[Dataset entries]
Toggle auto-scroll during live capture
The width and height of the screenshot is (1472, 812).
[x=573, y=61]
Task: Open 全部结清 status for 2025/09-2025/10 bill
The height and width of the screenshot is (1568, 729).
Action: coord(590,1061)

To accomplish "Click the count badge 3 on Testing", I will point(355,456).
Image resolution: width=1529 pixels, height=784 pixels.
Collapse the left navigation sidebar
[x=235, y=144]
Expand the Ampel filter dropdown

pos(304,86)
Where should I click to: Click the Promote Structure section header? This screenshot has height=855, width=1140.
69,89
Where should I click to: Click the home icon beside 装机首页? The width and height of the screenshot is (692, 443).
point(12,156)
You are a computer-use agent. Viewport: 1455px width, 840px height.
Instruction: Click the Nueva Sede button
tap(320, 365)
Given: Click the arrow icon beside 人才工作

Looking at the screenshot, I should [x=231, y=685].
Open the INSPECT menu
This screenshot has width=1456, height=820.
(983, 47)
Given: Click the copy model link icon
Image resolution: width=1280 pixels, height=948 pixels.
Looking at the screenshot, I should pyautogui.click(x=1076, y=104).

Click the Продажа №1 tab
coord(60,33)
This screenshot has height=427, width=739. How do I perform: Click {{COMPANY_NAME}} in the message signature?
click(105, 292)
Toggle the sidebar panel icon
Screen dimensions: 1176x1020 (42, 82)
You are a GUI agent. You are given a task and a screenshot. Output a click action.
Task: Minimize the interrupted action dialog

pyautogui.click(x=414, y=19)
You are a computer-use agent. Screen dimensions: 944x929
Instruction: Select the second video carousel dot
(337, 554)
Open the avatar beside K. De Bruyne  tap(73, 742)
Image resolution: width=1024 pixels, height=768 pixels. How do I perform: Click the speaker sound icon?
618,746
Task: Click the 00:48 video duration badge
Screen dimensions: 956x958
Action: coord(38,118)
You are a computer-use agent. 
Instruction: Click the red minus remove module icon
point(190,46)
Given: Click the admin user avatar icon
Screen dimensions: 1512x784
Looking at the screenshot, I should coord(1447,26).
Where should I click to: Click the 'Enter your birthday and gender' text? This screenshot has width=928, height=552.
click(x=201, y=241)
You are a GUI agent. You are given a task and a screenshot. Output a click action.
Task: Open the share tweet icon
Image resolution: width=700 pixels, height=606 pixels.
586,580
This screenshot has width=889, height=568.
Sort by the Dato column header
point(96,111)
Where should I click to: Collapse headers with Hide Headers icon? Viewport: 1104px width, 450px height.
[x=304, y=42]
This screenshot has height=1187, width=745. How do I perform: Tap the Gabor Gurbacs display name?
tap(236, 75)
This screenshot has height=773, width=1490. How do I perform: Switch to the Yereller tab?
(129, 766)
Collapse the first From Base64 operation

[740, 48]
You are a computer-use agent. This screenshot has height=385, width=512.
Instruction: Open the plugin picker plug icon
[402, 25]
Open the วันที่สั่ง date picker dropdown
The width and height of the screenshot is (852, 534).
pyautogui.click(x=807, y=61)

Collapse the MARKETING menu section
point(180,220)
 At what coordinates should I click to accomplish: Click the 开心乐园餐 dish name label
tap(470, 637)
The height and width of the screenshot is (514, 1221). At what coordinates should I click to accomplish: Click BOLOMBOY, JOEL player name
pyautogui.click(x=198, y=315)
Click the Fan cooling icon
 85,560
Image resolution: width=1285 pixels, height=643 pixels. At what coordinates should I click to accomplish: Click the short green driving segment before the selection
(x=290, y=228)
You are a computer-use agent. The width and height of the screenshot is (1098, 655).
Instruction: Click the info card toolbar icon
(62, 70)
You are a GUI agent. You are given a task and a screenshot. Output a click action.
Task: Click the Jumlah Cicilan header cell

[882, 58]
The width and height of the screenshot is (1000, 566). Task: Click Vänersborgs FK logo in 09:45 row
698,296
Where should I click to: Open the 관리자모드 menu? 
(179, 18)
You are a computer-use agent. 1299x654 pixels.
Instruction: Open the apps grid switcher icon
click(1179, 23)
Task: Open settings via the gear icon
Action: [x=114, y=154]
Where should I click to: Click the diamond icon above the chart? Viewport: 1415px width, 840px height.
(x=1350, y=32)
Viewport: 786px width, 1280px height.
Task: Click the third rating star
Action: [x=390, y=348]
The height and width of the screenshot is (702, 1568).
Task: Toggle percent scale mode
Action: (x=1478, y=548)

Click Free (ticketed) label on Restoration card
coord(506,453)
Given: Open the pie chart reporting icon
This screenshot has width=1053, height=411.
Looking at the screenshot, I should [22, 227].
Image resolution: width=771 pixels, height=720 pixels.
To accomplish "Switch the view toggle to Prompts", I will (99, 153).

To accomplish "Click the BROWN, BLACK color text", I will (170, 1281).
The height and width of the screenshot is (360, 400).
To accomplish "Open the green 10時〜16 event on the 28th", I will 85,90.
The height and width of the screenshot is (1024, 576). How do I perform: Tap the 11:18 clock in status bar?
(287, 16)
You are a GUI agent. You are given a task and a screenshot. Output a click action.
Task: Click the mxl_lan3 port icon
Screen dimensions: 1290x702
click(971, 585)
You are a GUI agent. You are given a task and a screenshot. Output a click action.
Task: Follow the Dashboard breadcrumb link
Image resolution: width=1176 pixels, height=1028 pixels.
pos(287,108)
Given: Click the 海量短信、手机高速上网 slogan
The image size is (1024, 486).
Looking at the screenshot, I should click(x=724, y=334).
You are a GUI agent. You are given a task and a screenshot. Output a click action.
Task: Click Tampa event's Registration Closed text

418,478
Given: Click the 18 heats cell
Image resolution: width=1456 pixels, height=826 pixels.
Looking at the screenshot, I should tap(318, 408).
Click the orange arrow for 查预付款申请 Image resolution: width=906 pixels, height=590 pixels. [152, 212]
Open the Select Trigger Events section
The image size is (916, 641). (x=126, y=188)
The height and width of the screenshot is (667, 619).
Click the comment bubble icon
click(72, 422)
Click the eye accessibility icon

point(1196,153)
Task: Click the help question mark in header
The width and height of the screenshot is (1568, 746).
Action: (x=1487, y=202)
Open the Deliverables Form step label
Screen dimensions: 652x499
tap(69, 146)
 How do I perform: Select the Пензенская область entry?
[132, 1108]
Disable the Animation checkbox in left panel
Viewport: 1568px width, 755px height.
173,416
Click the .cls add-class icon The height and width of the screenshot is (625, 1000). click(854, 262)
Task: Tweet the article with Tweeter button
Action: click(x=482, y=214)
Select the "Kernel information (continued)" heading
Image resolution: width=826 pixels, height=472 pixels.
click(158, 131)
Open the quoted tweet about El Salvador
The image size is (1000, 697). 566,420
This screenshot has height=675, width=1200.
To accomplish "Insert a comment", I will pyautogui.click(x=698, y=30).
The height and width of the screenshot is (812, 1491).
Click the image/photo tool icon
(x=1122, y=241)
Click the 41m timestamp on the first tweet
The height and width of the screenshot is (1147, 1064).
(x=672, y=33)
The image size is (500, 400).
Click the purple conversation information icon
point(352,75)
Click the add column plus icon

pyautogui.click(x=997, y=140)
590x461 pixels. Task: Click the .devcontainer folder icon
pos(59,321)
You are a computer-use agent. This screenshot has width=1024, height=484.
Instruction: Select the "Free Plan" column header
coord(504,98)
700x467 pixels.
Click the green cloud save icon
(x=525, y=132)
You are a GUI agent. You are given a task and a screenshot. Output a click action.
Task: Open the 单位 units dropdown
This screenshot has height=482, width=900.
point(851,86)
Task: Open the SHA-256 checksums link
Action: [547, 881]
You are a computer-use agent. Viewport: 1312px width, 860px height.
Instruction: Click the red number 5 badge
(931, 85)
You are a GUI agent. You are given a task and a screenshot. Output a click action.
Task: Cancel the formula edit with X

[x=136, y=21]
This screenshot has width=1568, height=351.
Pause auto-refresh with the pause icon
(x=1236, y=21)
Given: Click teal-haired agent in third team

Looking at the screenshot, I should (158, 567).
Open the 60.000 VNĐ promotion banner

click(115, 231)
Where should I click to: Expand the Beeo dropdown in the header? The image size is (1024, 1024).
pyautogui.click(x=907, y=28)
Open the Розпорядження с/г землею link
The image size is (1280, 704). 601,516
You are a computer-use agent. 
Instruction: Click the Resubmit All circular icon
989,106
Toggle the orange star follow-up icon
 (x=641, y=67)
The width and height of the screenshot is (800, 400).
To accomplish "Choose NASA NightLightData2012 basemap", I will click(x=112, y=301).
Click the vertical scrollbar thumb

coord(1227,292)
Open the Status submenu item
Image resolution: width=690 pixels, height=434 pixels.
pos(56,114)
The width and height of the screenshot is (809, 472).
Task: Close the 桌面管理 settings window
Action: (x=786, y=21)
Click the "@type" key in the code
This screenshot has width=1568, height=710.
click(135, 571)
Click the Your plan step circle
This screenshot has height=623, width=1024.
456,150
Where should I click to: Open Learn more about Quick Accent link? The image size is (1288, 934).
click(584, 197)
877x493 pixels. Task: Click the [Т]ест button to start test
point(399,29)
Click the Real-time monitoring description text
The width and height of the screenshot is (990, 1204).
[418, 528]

About this task |
Check every line of the data for the string "computer". Give the number of lines that have it, and only that.

Written solution |
9